Меня встретили как нельзя лучше. Khosaika поставила передо мной кашу, молоко, очень вкусную рыбу. Муж, Григорий, трудился в это время наверху, скреб внутренности шкуры тупым ножом, отчищая меха в бочке с опилками. Я долго наблюдал, как он работает вместе с прислугой. Стоя в громадной бочке, обутый в высокие сапоги Григорий топтал великолепную черную медвежью шкуру, уверяя при этом, что не причинит ей ни малейшего вреда.
Здесь же можно было купить мех. Крестьяне постоянно приносили шкуры убитых ими лис и волков, а Епифанов — так звали моего хозяина — продавал их. Медвежью шкуру можно было приобрести за соверен или тридцать шиллингов, правда, по-настоящему хорошая шкура стоила не менее четырех-пяти фунтов; нерпичьи шкуры шли за два — четыре шиллинга, волчьи — от десяти шиллингов до фунта. На два фунта можно было закупить оленьих шкур на шубу местного покроя. Надевший ее человек становится похожим на дикого зверя.
В это же время жена шила на кухне меховые тапки из оленьей кожи, pimi, или меховые гетры, bakhili, меховые ботинки, malitsi, меховую верхнюю одежду. Хозяева мои, явно богатые, бездетные — работали много, не пили и представляли собой, скорее, исключение, ибо архангельский мужик пьет как сапожник, а количество детей у него частенько выражается в двухзначных числах.
Я появился здесь в петров пост, когда нельзя потреблять молоко, но хозяева мои не возражали, чтобы я его пил. Я поинтересовался, не выливаются ли остатки — оказалось, ничего подобного, ни капли: часть идет на приготовление масла, а остальное молоко заквашивается и из него делается smetana. Русские считают, что лучшее молоко — это кислое молоко. Пропагандирующий свою теорию кислого молока профессор Мечников просто-напросто поворачивает западный мир к обычному питанию русских крестьян.
Каждый в Боброво имеет корову и та же картина по всей Двине. Все лето коровы проводят на песчаном, поросшем травой острове посреди Двины. Весной им приходится переплывать с берега на остров, а осенью они проделывают обратный путь еще до того, как замерзает река. Должно быть, незабываемое зрелище. Зиму коровы благополучно проводят в хлеву.
В Боброве я был счастлив, впитывая красоту реки и неба. Полная отделенность от мира — Природа здесь наедине с самой собой. Я купался в реке, сидел полуодетый у воды, наблюдая, как мелкие волны разбегаются по песку. В мозгу рождались смутные песнопения, как будто в сердце птицы. Действительно, поэты — всего лишь одушевленные существа, славящие создателя.

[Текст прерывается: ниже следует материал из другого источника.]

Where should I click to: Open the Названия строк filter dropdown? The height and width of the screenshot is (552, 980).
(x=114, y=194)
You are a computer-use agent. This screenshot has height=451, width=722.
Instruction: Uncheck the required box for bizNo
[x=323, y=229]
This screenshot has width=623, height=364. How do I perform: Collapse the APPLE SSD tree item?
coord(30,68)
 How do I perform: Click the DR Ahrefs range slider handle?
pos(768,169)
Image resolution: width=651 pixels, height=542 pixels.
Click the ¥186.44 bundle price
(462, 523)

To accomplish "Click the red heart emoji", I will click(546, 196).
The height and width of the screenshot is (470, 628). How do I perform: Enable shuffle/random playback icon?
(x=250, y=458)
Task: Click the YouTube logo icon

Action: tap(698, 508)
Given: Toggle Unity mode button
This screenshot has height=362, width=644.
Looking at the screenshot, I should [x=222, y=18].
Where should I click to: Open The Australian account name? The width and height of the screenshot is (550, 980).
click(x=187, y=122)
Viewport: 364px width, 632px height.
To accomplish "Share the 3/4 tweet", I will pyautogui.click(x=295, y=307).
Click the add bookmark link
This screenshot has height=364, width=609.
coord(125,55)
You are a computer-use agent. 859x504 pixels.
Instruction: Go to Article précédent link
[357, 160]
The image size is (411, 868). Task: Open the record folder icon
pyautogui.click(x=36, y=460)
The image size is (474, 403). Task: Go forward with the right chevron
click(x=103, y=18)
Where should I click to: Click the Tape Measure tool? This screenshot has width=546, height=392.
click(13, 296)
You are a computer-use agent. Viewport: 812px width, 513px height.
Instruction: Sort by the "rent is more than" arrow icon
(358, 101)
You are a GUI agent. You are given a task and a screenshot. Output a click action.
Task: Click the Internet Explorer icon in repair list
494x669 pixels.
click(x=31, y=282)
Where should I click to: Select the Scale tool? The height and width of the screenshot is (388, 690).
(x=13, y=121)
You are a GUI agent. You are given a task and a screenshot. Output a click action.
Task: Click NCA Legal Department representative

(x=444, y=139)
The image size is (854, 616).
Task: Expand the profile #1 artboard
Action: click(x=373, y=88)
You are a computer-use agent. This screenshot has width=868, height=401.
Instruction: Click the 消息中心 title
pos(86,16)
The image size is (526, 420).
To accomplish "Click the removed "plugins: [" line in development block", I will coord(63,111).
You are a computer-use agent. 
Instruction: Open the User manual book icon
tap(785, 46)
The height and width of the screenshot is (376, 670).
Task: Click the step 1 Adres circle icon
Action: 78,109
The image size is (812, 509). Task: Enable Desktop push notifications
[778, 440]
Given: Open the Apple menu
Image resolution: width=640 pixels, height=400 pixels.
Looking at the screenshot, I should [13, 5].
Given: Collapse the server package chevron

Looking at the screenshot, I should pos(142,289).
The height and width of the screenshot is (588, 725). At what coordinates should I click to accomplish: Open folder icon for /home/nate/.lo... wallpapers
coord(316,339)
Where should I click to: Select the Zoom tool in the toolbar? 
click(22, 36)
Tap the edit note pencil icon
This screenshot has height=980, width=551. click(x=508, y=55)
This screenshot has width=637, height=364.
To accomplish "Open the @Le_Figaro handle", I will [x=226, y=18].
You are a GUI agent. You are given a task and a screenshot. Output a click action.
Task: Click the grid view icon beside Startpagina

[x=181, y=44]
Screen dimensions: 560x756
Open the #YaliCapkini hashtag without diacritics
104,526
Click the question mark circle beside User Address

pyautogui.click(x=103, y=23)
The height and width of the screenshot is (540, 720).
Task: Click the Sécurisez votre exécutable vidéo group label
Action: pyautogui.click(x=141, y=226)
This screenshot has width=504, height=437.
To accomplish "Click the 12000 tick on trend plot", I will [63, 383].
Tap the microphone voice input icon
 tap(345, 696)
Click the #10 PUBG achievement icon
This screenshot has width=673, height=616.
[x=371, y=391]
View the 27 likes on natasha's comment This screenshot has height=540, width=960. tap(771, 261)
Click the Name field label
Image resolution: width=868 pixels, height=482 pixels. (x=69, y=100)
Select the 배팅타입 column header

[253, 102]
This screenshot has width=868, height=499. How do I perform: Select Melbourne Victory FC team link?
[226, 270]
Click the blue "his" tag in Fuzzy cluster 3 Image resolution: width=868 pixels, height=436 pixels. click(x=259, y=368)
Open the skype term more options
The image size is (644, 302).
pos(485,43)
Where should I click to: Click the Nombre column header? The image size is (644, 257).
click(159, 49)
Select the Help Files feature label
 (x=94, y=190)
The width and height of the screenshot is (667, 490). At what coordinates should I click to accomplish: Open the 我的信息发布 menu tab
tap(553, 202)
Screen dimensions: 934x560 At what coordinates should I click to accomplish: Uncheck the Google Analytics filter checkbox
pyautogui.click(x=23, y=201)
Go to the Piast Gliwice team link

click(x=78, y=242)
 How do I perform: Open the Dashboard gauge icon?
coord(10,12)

В четыре часа дня вместе с Khosaika и Наташей я переправлялся на остров — доить коров. На реке собирались все женщины деревни, и весьма радостное зрелище представляли они в своих ярких разноцветных платьях. Возвратившись, мы поднимались по длинной грязной бревенчатой лестнице, ведущей с берега реки на вершину холма, где сгрудились избы. Я шел к Переплетчикову и рассматривал этюды, над которыми он весь день трудился: берега Двины, купы сосен у старой мельницы. Когда он бывал серьезен, Переплетчиков декламировал мне русских поэтов, а в веселом настроении рассказывал всякие забавные случаи, приключившиеся за день.
Становилось поздно, но в небе не происходило никаких перемен. Тянулся чудный нескончаемый вечер, царство полусвета. Я возвращался к себе и, если мой хозяин еще не спал, он рассказывал, как долгими зимними вечерами при свете лампы он занимается резьбой по податливой древесине сосны либо выпиливает аккуратные, изящные модели церквей или оклады для икон, чтобы украсить ими и без того уже разукрашенную донельзя спаленку.
Каждое утро Григорий подстреливал ворону и отдавал ее орлу. Я все удивлялся, почему он не стреляет голубей, ведь они гораздо жирнее и стрелять их легче, но оказалось, что голубь считается священной птицей.
'Орел ест одну свежатину, — говорил мужик, тыкая в хищника сосновой веткой. — Старый паршивец! Смотри, как заграбастал, теперь эту ворону у него не вырвешь, хоть три человека тяни'.
'А воду ты ему даешь?' — полюбопытствовал я.
Крестьянин многозначительно ухмыльнулся.
'Он пьет одну кровь!'
'Как?' — не поверил я.
'Он пьет одну кровь. Мы поначалу давали ему воду, боялись, подохнет. Вдвоем раскрывали ему клюв и вливали воду. Только он все равно не пьет. Паршивец!' — заключил Григорий, стукнув птицу по голове.
Орел захлопал сведенными крыльями, подскочил, не выпуская мертвую ворону из когтей. Глаза его, казалось, не замечали ни мужика, ни наших перемещений, в них устоялась непреходящая угрюмая злоба.
Я еще был в Боброво, когда появившийся откуда-то человек за два рубля купил птицу и отпустил ее на волю.
'Кто это был?' — спросил я.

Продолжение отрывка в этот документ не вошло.